I've been looking everywhere for an answer to this, and I just can't get it to work.
I have an input file that is read into an array using Perl. The file is a text file containing a table. Perl reads it in as an array, with each element being a full line (including all five columns). This is what the array looks like:
0__len__340 16 324 0 0.0470588235294118
1__len__251 2 249 0 0.00796812749003984
2__len__497 0 497 0 0
3__len__55 7 48 0 0.127272727272727
4__len__171 0 171 0 0
5__len__75 0 75 0 0
6__len__160 75 85 0 0.46875
7__len__285 1 284 0 0.00350877192982456
8__len__94 44 50 0 0.468085106382979
I need to sort this table by the last column in descending order. So my output should be:
6__len__160 75 85 0 0.46875
8__len__94 44 50 0 0.468085106382979
3__len__55 7 48 0 0.127272727272727
0__len__340 16 324 0 0.0470588235294118
1__len__251 2 249 0 0.00796812749003984
7__len__285 1 284 0 0.00350877192982456
2__len__497 0 497 0 0
4__len__171 0 171 0 0
5__len__75 0 75 0 0
I've tried a few approaches, but none have worked. Here's the code I've tried:
@input = <FILENAME>;
#Close the file
close FILENAME;
my @fractions;
my $y = 0;
for (my $x = 1; $x <= $#input; ++$x) {
$fractions[$y] = (split (/s/, $input[$x]))[4];
++$y;
}
my @sorted = sort {$b <=> $a} @fractions;
my $e = 1;
my $z = 0;
my $f = 0;
my @final;
do {
do {
if ((split (/s/, $input[$e]))[4] == $sorted[$z]){
$final[$f] = $input[$e];
++$e;
++$f;
} else {
++$e;
}
} until ($e > $#input);
do {
++$z;
} until ($sorted[$z] != $sorted[$z - 1]);
$e = 0;
} until ($z > $#sorted);
for (my $h = 0; $h <= $#final; ++$h) {
print $final[$h] . "
";
}
With this one, I basically tried to put the column 5 numbers into their own array, sort them, and then go back through the original array and pull out the elements that match the sorted array, and put them into the final array.

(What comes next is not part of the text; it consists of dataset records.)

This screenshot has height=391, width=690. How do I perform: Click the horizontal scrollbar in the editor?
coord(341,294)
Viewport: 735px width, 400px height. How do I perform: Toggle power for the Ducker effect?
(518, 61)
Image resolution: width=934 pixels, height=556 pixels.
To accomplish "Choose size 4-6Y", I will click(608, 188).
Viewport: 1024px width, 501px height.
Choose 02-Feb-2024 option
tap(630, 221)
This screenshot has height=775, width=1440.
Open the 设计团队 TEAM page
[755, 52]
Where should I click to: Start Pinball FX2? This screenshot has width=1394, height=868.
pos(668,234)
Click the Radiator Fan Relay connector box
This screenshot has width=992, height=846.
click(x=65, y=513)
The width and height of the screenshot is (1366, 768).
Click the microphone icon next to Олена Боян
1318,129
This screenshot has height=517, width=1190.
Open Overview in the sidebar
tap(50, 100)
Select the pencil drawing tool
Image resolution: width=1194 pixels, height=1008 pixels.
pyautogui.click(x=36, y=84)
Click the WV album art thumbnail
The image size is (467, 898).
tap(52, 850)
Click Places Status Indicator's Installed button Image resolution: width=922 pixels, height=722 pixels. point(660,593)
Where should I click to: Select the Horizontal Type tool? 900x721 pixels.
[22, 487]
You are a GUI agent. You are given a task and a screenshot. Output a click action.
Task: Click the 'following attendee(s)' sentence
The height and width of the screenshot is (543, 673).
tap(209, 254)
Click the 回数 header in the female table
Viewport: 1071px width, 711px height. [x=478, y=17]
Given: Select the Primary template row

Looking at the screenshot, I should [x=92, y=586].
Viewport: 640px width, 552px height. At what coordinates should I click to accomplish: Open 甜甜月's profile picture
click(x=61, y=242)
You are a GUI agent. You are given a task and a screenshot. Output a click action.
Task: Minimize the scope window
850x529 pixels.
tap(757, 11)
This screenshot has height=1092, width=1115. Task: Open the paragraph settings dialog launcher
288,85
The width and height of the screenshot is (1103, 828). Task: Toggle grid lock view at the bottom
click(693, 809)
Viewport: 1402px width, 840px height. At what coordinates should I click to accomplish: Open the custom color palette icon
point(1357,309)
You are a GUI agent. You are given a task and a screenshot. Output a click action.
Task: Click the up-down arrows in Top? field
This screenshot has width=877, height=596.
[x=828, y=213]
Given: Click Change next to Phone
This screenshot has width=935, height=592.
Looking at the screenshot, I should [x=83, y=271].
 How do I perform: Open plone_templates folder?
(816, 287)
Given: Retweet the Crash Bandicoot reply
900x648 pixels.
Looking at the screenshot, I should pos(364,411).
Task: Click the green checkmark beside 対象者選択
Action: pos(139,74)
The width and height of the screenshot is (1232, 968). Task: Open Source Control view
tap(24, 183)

This may work if I keep working on it, but it takes so long to run that it's impractical. This small table I'm using to test my code with took a long time for this to run, and once the code is working it will be dealing with a table that has millions of rows.
I also tried applying the sort command to the table itself, but my output is the exact same table as my input...it doesn't get sorted.
@input = <FILENAME>;
close FILENAME;
my @sorted = sort { $b->[4] <=> $a->[4] } @input;
for (my $h = 0; $h <= $#sorted; ++$h) {
print $sorted[$h] . "
";
}
exit;
Lastly, I tried to put the array into a hash where the key was the first four columns, since the first column name is unique, and the values being the fifth column.
Then I hoped I could sort the hash by the values and the keys would stay with their assigned values. I couldn't get this to work either, though unfortunately it was a couple days ago and I erased the code.
One problem was that I couldn't figure out how to split the string only before the fifth column, so I end up with two strings, one containing the first four columns and one containing the fifth.
What am I doing wrong with the sort command? Is there a better way to do this?